Ülke

İkinci Büyük Eylem: 'Dayanışma Sandıkları' ve Türkiye'deki Siyasal Durum

2025-03-25

Yazar: Mustafa

MURAT SEVİNÇ

İlk önce 'Adalet Yürüyüşü'yle başlayan süreç, şimdi 'Dayanışma Sandıkları' ile devam ediyor. Türkiye'de siyasi atmosfer her zamanki gibi karmaşık ve belirsiz. Ancak, bu yeni eylem bambaşka bir anlam taşıyor.

Cumhuriyet Halk Partisi (CHP) uzun bir süre iktidarın baskılarına karşı sessiz kaldı. Fakat son günlerde partinin bu durumu değiştirmeye yönelik adımlar attığı görülüyor. CHP'liler, artık muhalefetin sadece kenarda beklemekle yetinmeyeceğinin, aktif bir rol alması gerektiğinin farkında. Bu çabalar, aslında toplumun ötesinde, ülkenin demokratik yapısına da büyük bir katkı sağlıyor.

Dayanışma sandıkları, siyasi bir dayanışma eylemi olarak önemli bir değere sahip. Bu girişim, barışçıl bir şekilde toplumu bir araya getiriyor, dayanışmayı artırıyor ve iktidarın tutumuna karşı bir tepki oluşturuyor. Tarihsel anlamda baktığımızda, bu tür eylemler, sadece bireylerin değil, aynı zamanda bir toplumun nasıl güçlü durabileceğinin de bir göstergesi.

CHP'nin önümüzdeki seçimlerde bu sandıkları kullanma kararı, partinin geleceği açısından oldukça kritik bir adım. Bu girişim, halkın yine bir araya gelerek seçme ve seçilme hakkına olan bağlılıklarını güçlü bir şekilde temsil ediyor.

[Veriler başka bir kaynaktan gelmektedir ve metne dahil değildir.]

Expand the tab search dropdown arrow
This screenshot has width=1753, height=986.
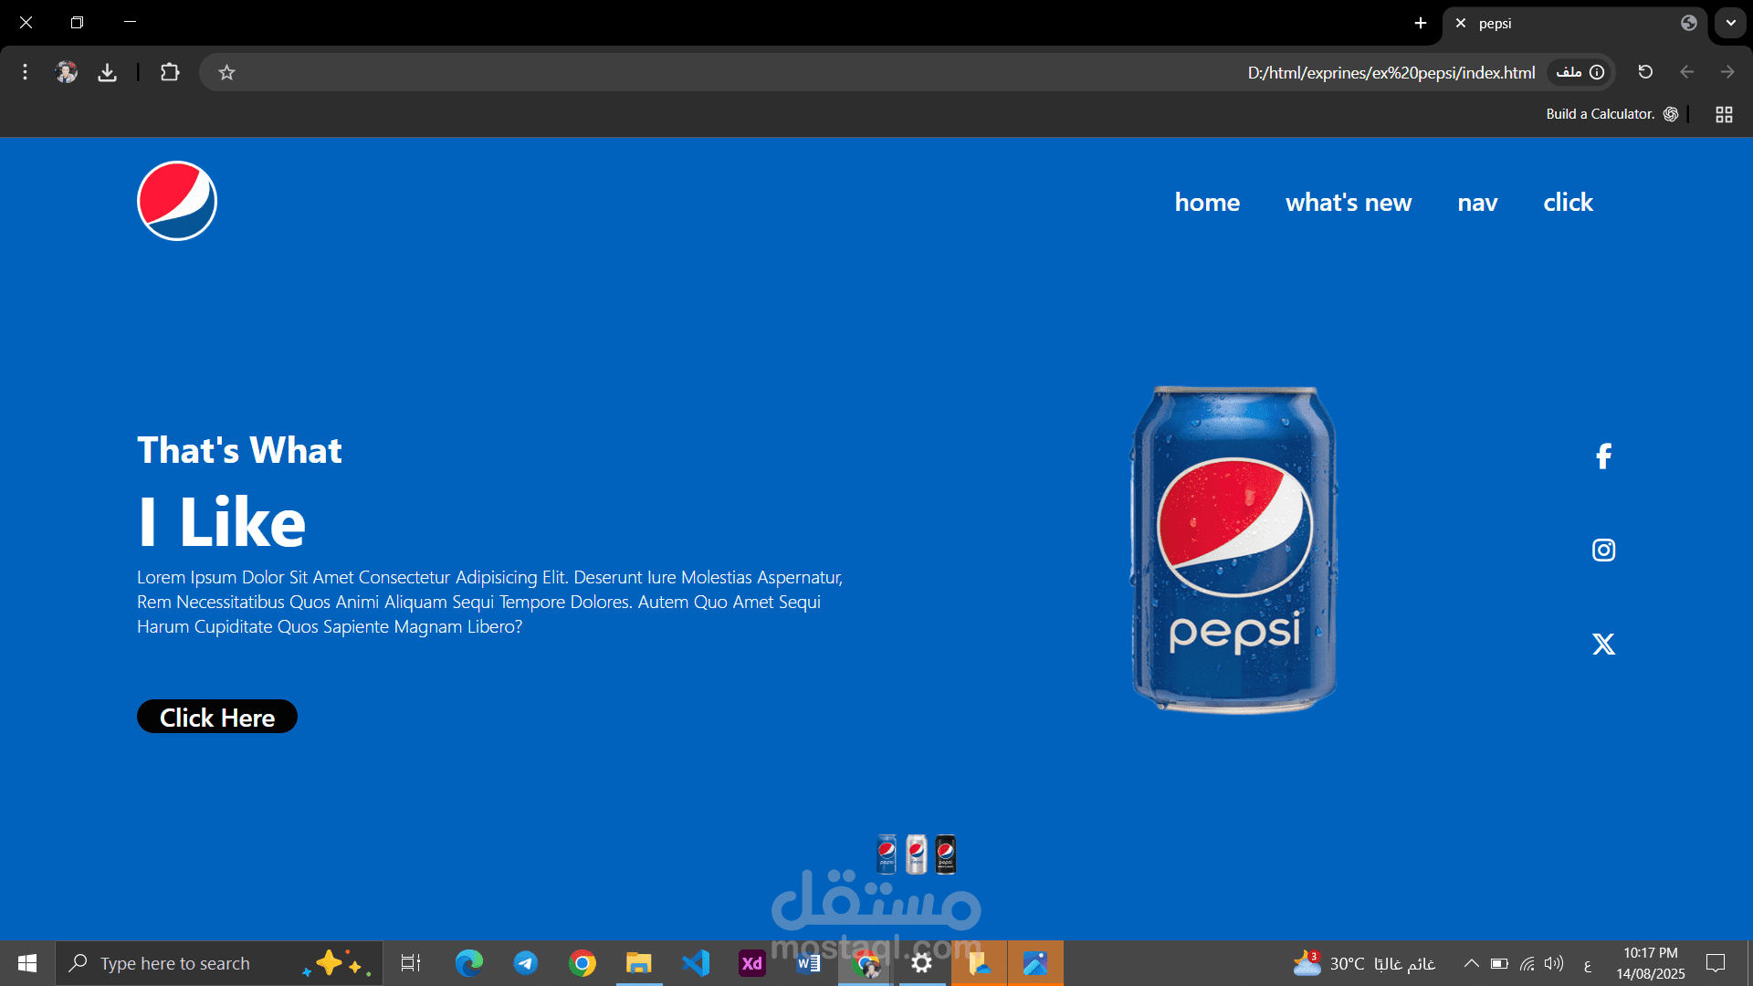tap(1730, 23)
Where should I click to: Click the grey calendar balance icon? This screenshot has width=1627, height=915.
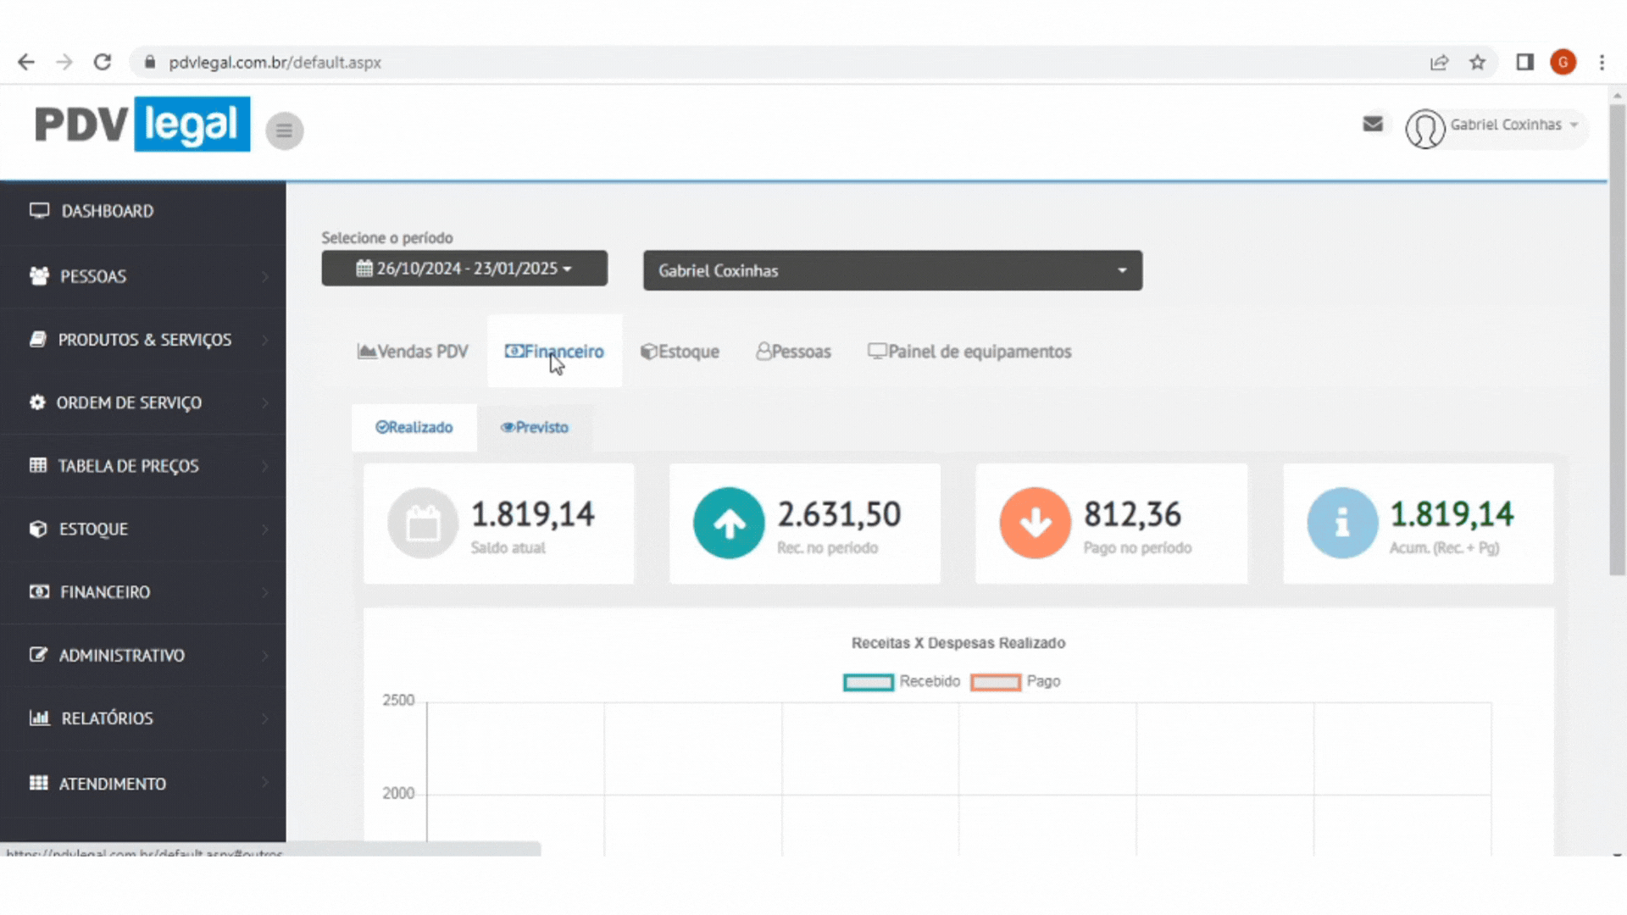[422, 524]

Geçtiğimiz günlerde, seçim sırasında dayanışma sandıkları için yüzlerce yurttaş sıraya girdi ve oy kullanmak için uzun bekleyişlere katlandı. Bu durum, demokrasiye olan inancın yeniden tazelendiğini gösteriyor.

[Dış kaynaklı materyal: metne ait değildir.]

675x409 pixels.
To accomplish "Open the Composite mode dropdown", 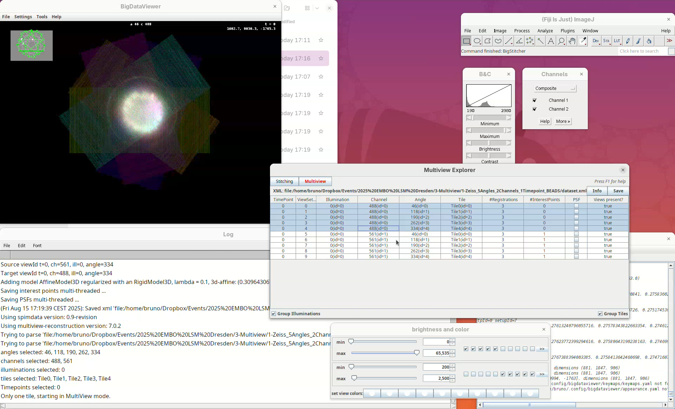I will click(555, 88).
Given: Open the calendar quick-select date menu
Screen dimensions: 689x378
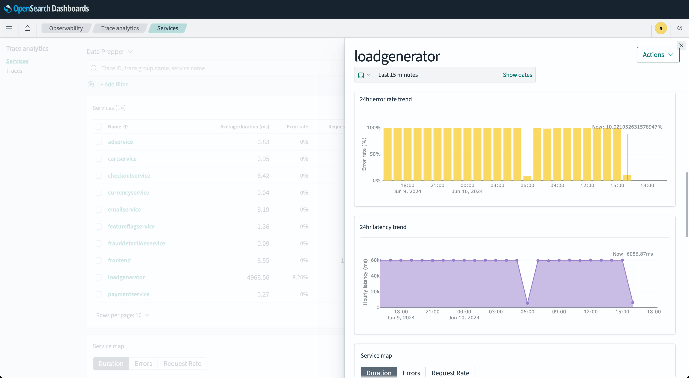Looking at the screenshot, I should pos(364,75).
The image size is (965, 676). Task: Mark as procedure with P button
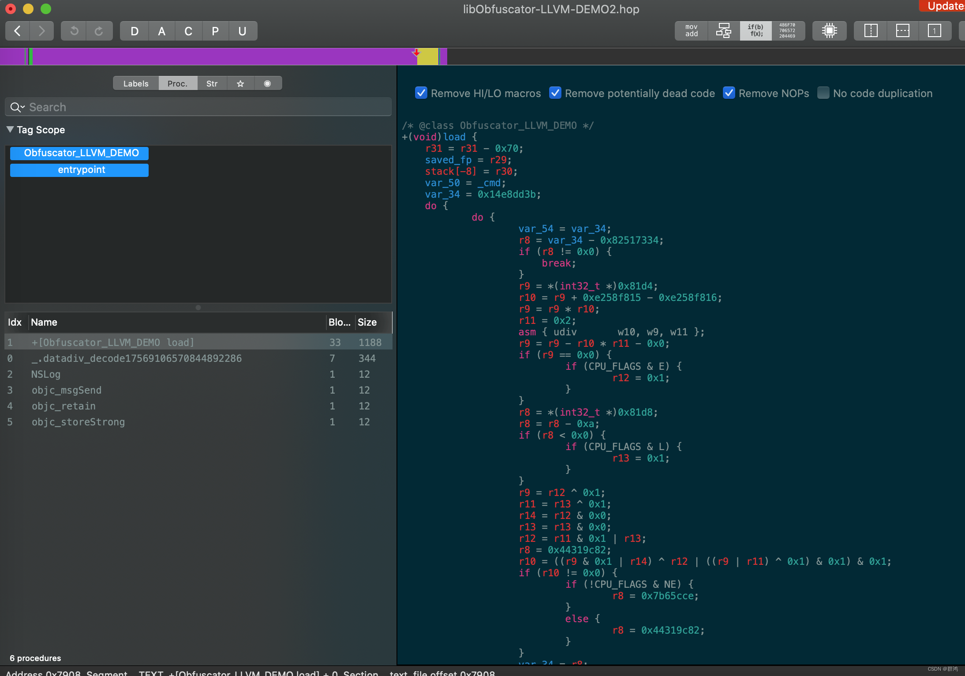[x=215, y=31]
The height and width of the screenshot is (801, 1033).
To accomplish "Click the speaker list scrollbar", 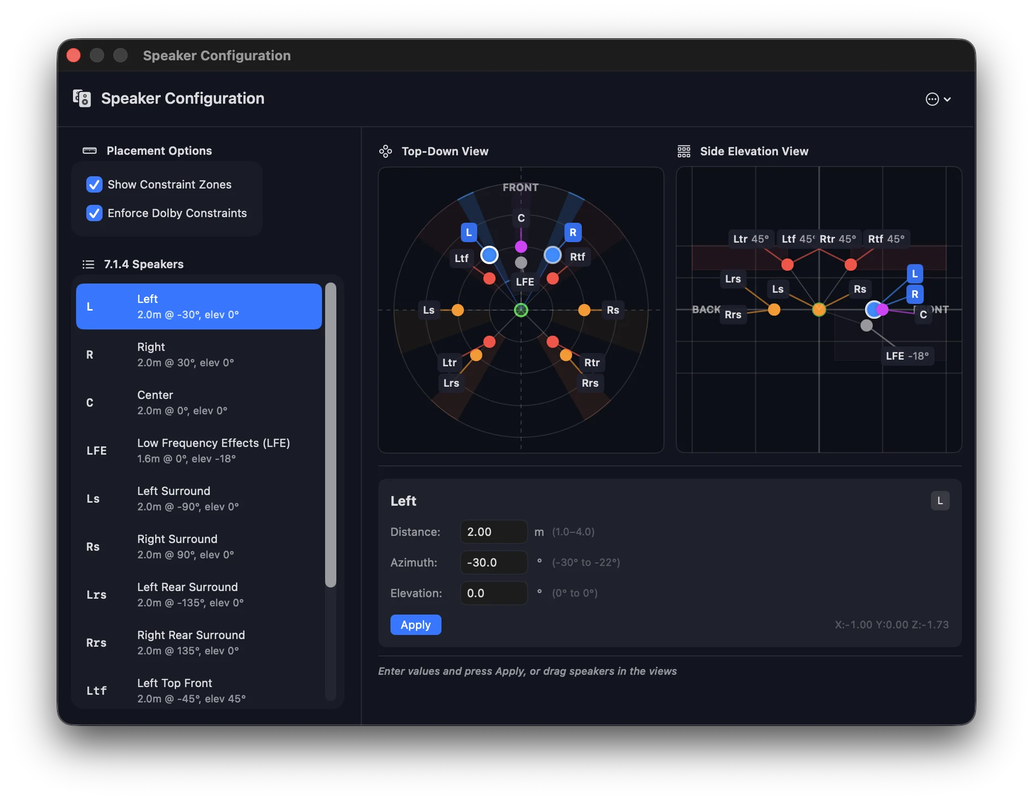I will [331, 434].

Ayrıca, bu seçim döneminin önemi sadece 'Dayanışma Sandıkları' ile sınırlı değil. İmamoğlu’nun siyasetteki durumu ve cezaevlerinde tutulan HDP eski eş genel başkanı Selahattin Demirtaş gibi figürler, Türkiye’nin siyasi geleceği için hala belirleyici unsurlar. İmamoğlu, daha önce iktidarın hedefinde olsa da, artık mücadelesini daha sağlam bir şekilde sürdürme kararı aldı.

Türkiye siyasi tarihinde, bireylerin ve toplulukların bir araya gelerek 'dayanışma' gösterdiği bu tür örnekler pek fazla değil. Ancak, bunun yalnızca bir başlangıç olmasını umuyoruz. Türkiye’deki pek çok seçmen, yaşanan olumsuz siyasal iklimin köklü değişimlere yol açabileceği inancıyla hareket ediyor. Bu noktada, CHP'nin üreteceği alternatif politikaların ve projelerin ne denli etkili olacağı, sadece kendi geleceği açısından değil, Türkiye'nin geleceği açısından da oldukça kritik.

Toplumsal dayanışmanın, demokrasinin ve seçimlerin hayat bulduğu günler görmek umuduyla!